Continuità didattica? Cos’era?
Scusate il titolo volutamente provocatorio, ma è una reazione alla notizia che il ministro Fedeli vuole ripristinare la continuità didattica intervenendo sul contratto degli insegnanti. Alla domanda di un giornalista “Non ha appena cancellato la norma della riforma che prevedeva che i prof stessero tre anni nella stessa scuola?” ha risposto come se la domanda fosse pertinente “Solo per chi si è spostato quest’anno. – ha precisato il ministro – Vorrei dal prossimo settembre che gli studenti trovassero i loro insegnanti in cattedra e possibilmente per tre anni. La continuità va incentivata”.
Quindi il Ministro pensa che la colpa della mancata continuità didattica sia dei trasferimenti degli insegnanti e il problema si risolverà tenendoli fermi per tre anni nello stesso posto? Si sbaglia, signora Ministro. Se un insegnante rimane tre anni (o quattro, cinque o dodici…) nella stessa scuola i suoi alunni correranno comunque il rischio di vederlo sparire dopo un solo anno e lui di dover prendere in carico ogni volta classi completamente nuove.
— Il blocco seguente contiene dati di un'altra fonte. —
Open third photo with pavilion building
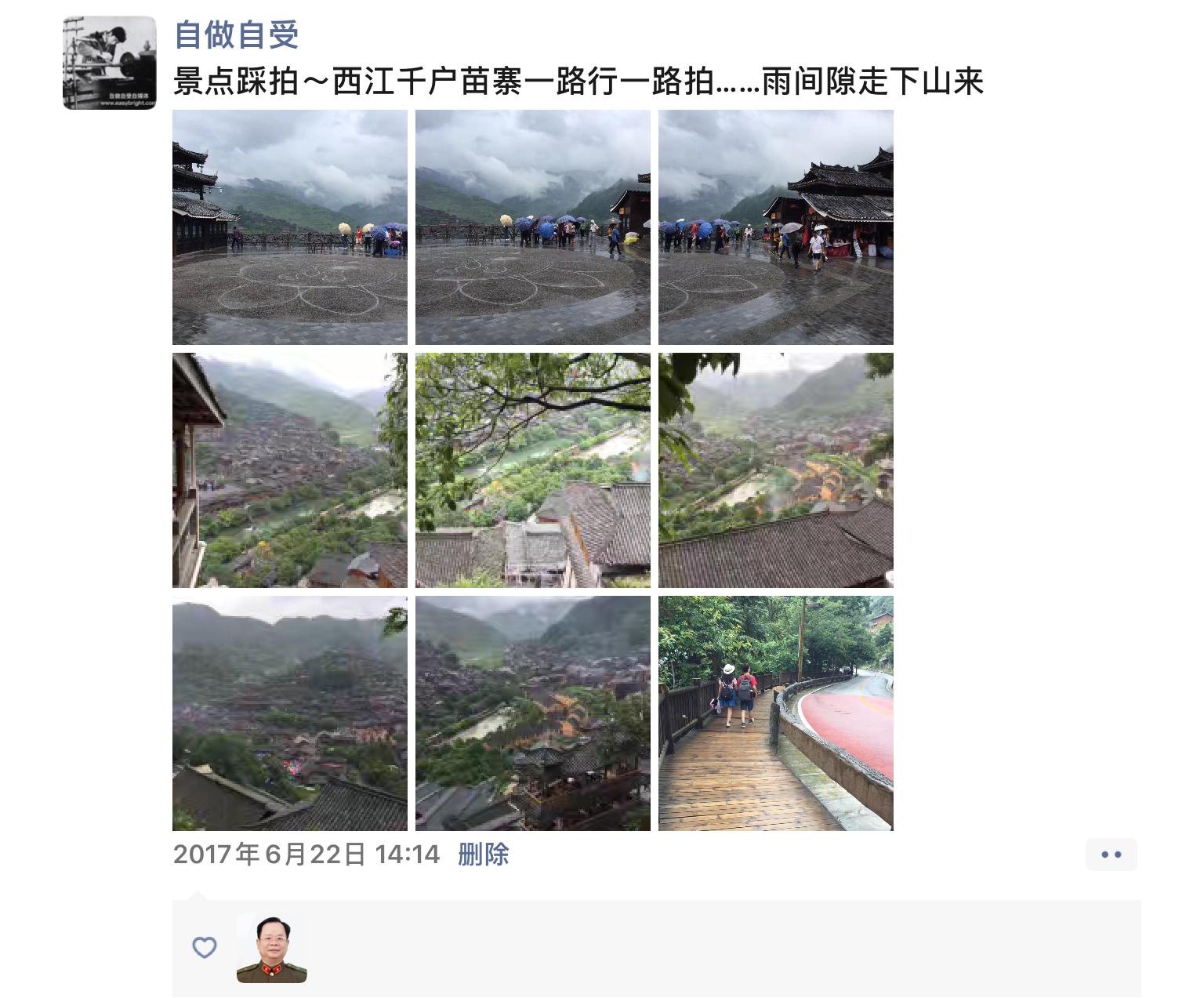1204x998 pixels. 776,227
La continuità didattica nella scuola italiana, una volta c’era. Ma non è sparita perché gl’insegnanti si sono messi improvvisamente a chiedere trasferimenti come se non ci fosse un domani. Non c’è più dal 2003 perché il Ministro Moratti, presa forse da un impeto di giustizia ma più probabilmente da più concrete esigenze di cassa, decise di far sparire le “cattedre orario”, cioè quelle con orario inferiore alle diciotto ore. Queste cattedre erano state previste dalla riforma Gentile proprio per garantire la continuità didattica: Se l’insegnamento di una materia in un corso prevedeva un numero di ore inferiore a 18 (ad esempio 16) le restanti rimanevano a disposizione della scuola senza essere impiegate in classe. Portare tutte le classi a 18 ore voleva dire andare a pescare nel monte ore di un altro insegnante, il quale a sua volta prendeva le ore da un altro corso e così via. Con la conseguenza di attivare ogni anno combinazioni diverse ed anche di spezzettare gli insegnamenti, dividendo, ad esempio, italiano da storia. A suo tempo ho fatto un’analisi più approfondita delle conseguenze in un articolo per Fuoriregistro ed è stato tutto confermato dall’esperienza.
Quindi, signora Ministro, se vuole ripristinare quella bella e sacrosanta cosa che era la continuità didattica, lasci perdere i trasferimenti degli insegnanti e ripristini invece le cattedre orario.
Nel caso voglia farlo, le auguro buona fortuna.